● **TÂCHES RÉDIGÉES**:
1 > Selon le texte sur Echoes of Wisdom, quel studio a réalisé le remake de Link's Awakening sur Switch ?
2 > Reprenez le texte sur Echoes of Wisdom après sa dernière phrase et poursuivez-le.

● **TEXTE AFFICHÉ**:
On l'a tous vu dès le premier trailer, on l'a tous confirmé en y jouant, ça transpire par tous les pores, il est contractuellement obligatoire de le signaler dans tout test traitant d'Echoes of Wisdom tant cette constatation est déterminante : la formule de Breath of the Wild/Tears of the Kingdom (Breath of the Kingdom ? Tears of the Wild ?) infuse maintenant aussi dans cet épisode en vue du dessus, qui n'avait plus eu de représentant depuis plus de 10 ans (à moins de compter le spin-off Triforce Heroes ou le remake de Link's Awakening). Impossible de ne pas le voir, entre son appel insistant à l'expérimentation et la destruction méthodique de toutes les barrières du level-design que ça peut entraîner, jusqu'à l'interface, en passant par moult gimmicks. Cela en aura désolé plus d'un, qui préféraient une aventure moins bac-à-sable et plus carrée, mais je dois bien dire que j'étais curieux. Le passage de la pure 3D à une vue du dessus héritée des premiers Zelda change fatalement l'approche qui est faite de cette exploration plus libre et créative, rien que la taille plus réduite du terrain de jeu amène un changement de rythme qui pouvait se montrer salvateur pour qui s'est lassé des 10 000 korogus qui veulent rejoindre leur ami. Le principe de cloner des objets en un nombre limité d'"échos" est marrant en soi et ouvre la porte à toutes les possibilités tout en offrant une juste limite, il n'y avait plus qu'à voir comment ce serait exploité.
Il était intéressant aussi de noter que c'est une des très rares contributions du studio Grezzo à un Zelda inédit plutôt qu'à un remake, bien qu'il soit épaulé par Nintendo EPD. Ce choix a du sens parce que Grezzo a fait le remake de Link's Awakening sur Switch, cela permet d'en réutiliser plus facilement la DA et le moteur physique pour gagner du temps avec un jeu qui doit accompagner la fin de vie de la Switch, ce qui permet aussi de faire comprendre tout de suite au public qu'on se rapproche de ce dernier dans le gameplay et l'échelle (et pis ça permet enfin de profiter à nouveau de cette super DA, je zut les rageux). Cela peut donc prendre des airs d'essai pour un studio qui est vétéran sur la partie purement technique mais qui n'a pas vraiment eu l'occasion de tenter de faire "son" Zelda, en dehors de Triforce Heroes où là encore c'était codéveloppé par Nintendo EPD. Difficile de définir la répartition des tâches, si Grezzo s'est encore contenté de faire du code dicté par Nintendo EPD où si le studio a vraiment pu faire son jeu, mais si cette dernière hypothèse était vérifiée ça pourrait expliquer bien des choses.

● **DONNÉES RECUEILLIES**:

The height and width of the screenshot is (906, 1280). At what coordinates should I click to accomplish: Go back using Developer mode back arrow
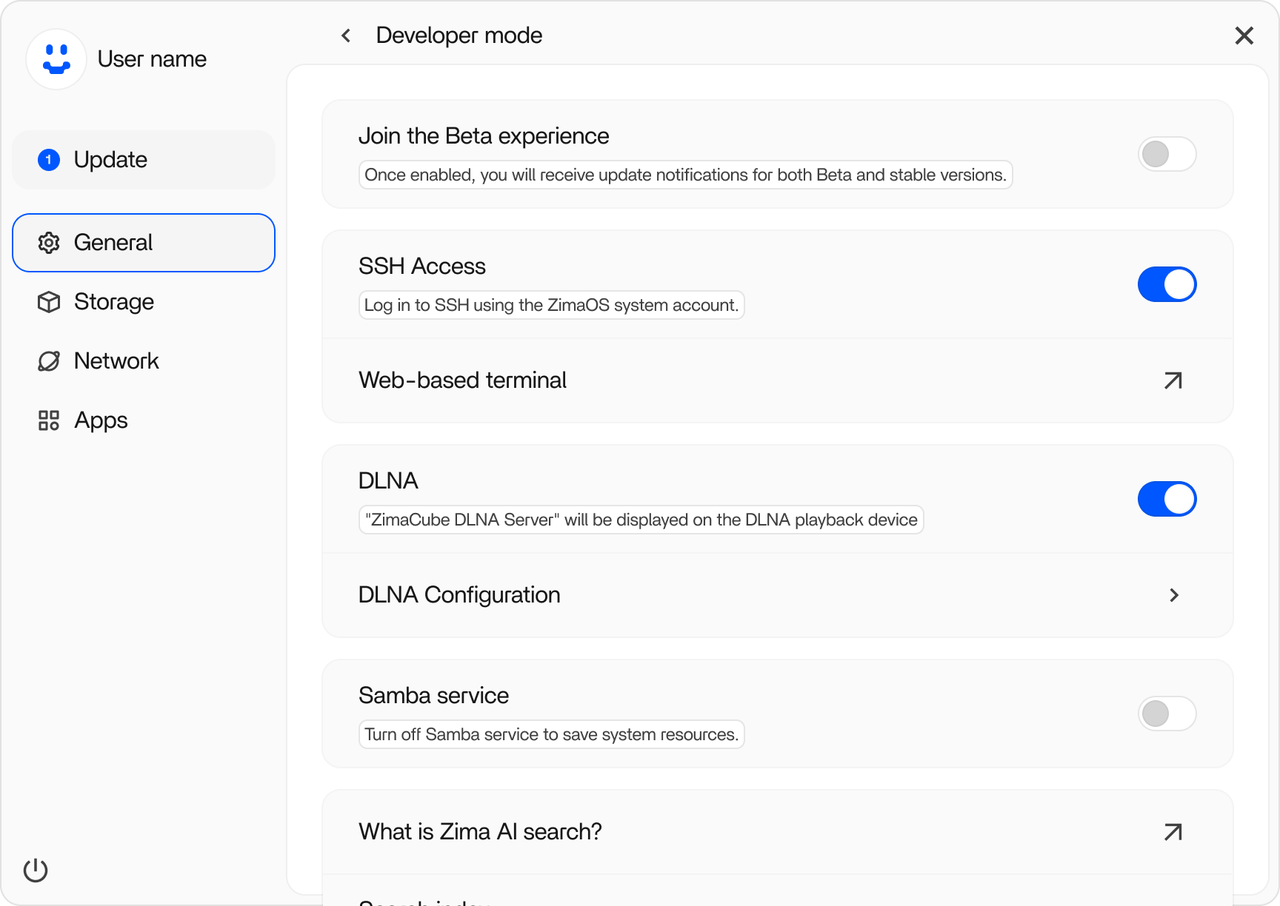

● **RÉPONSES PAR TÂCHE**:
1 > Le studio Grezzo.

2 >
Avant même de parler des particularités de gameplay propre à ce dernier opus, je trouve que le jeu se casse déjà méchamment la gueule. L'introduction est pas mal, le jeu est très joli surtout dans les maisons, mais très vite le rythme va se dégrader et ce de plus en plus, pour une raison particulièrement bête : le jeu est bavard. Peut-être pas beaucoup plus que Tears of the Kingdom, mais avec un délai très réduit entre deux scènes de dialogues indispensables. Or l'écriture et l'histoire ne sont vraiment pas passionnants du tout, la DA semble avoir incité les développeurs à rester "enfantin", dans le sens le plus bof du terme. Ce ne serait pas bien grave dans un autre Zelda, la licence ne nous fait pas spécialement attendre le niveau d'un bon jrpg là-dessus tant qu'on peut explorer librement, sauf qu'ici la fréquence de ces interruptions est plus forte qu'à l'accoutumée et la présence d'un compagnon (très rare dans un Zelda en vue du dessus) ne fait que les rallonger pour rien, lui qui va tout nous répéter et nous surligner pour être sûr que les plus jeunes joueurs aient compris sans avoir à chercher par eux-mêmes.
C'est assez lourd en soi, mais ça l'est d'autant plus que l'accès aux donjons va demander de résoudre un genre de quête liée aux peuples des alentours. C'est repris de Breath of the Kingdom et ça permet d'avoir un petit arc narratif où l'on vient en aide aux villageois, c'est sympa sur le papier sauf qu'ici on passe une trop grande proportion de notre temps à suivre des dialogues simplistes et faire des allers-retours. On note d'ailleurs que c'est le Zelda en vue du dessus avec le plus grand nombre de téléporteurs, même les donjons en ont plusieurs par étage, et ce besoin d'en mettre partout à beau nous faciliter la vie, il sonne comme un aveu d'échec. Il n'y en avait pas autant avant parce que le parcours qu'on traçait avait une certaine cohérence, se montrait engageant tout du long avec plein de choses à redécouvrir sur notre chemin et ne nous imposait pas de parcours rébarbatif. Mais maintenant on zappe autant que possible les retraversées parce qu'on peut le faire, et que les quêtes principales ou secondaires nous font sans cesse revenir en arrière pour voir une entrée qui a été dégagée en parlant au bon pnj, ce qui peut d'ailleurs nous jouer des tours quand on snobe une grotte déjà explorée sans savoir que son contenu est devenu accessible entretemps.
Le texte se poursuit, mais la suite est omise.